- [RECORDS]
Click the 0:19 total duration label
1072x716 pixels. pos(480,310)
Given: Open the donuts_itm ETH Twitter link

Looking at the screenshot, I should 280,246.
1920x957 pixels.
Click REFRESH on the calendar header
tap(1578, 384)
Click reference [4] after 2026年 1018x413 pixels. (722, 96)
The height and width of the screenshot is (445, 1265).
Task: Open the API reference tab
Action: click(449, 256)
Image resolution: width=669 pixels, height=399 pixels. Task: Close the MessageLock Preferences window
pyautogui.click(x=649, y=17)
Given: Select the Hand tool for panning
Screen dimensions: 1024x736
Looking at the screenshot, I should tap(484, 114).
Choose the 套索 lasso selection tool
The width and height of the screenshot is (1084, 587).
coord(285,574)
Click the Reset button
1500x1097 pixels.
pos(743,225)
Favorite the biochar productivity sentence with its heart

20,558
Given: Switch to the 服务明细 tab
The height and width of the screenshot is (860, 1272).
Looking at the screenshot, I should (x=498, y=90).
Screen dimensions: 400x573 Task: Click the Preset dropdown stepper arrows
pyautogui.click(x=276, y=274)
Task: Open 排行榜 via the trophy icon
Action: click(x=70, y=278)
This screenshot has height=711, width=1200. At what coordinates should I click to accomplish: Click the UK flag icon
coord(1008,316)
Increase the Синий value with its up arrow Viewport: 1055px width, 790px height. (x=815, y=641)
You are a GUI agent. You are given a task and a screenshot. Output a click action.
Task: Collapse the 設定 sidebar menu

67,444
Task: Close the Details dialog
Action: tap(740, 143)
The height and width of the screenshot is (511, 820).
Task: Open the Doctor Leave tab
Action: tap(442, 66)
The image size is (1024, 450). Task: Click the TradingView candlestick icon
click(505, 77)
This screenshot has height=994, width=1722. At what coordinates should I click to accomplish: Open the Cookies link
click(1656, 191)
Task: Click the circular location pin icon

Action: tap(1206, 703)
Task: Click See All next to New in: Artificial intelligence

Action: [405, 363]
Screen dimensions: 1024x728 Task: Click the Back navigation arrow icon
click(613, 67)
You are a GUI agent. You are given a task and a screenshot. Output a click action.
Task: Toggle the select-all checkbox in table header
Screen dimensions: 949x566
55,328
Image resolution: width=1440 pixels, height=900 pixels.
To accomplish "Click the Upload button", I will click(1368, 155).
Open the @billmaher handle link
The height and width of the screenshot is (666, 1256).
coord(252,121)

- [AIM OF THE TASK]
From the entries, copy out each line containing the word "tool".

- [RESPONSE BELOW]
Given: Select the Hand tool for panning
Choose the 套索 lasso selection tool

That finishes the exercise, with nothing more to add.